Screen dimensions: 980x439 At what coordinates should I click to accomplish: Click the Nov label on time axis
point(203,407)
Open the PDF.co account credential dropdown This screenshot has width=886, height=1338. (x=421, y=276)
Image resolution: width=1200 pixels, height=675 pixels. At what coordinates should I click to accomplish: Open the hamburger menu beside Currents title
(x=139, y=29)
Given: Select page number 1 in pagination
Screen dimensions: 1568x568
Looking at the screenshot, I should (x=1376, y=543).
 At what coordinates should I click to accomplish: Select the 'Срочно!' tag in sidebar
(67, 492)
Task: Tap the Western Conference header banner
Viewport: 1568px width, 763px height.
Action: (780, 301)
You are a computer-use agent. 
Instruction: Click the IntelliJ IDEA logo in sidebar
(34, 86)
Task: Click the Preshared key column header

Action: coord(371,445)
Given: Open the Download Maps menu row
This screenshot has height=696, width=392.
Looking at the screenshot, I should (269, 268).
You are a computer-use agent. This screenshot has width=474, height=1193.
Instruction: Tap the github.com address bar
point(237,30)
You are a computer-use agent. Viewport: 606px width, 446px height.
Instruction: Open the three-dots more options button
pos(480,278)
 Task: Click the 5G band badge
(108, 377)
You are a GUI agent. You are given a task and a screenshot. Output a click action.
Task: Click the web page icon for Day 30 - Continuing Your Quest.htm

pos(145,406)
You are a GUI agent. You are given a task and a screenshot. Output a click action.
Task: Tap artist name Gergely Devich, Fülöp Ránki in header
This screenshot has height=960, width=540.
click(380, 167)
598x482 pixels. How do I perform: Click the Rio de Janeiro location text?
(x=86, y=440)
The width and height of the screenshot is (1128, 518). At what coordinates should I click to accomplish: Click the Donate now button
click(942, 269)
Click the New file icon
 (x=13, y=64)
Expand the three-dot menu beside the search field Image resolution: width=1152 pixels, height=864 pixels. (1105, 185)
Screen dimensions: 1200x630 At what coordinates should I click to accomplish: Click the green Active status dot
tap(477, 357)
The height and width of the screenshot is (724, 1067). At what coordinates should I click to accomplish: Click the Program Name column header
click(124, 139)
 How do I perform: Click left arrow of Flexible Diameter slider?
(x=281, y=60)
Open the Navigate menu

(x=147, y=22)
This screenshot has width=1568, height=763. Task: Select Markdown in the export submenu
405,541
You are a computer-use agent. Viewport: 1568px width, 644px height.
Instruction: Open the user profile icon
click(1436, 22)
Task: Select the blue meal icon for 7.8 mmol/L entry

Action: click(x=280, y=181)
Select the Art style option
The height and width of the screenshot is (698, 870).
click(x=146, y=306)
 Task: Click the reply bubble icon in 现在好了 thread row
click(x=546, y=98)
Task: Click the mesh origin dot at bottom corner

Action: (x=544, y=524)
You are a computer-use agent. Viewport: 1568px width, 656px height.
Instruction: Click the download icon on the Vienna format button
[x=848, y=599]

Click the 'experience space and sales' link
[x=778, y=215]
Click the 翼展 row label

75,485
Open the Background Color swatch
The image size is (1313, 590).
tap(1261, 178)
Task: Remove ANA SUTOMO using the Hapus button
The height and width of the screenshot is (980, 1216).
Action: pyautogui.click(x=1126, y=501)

☆ ☆ ☆ ☆ ☆ ☆ ☆

Print the lines from the one containing "Task: Remove ANA" through the end of the material, word for word, and nothing else.

Task: Remove ANA SUTOMO using the Hapus button
The height and width of the screenshot is (980, 1216).
Action: pyautogui.click(x=1126, y=501)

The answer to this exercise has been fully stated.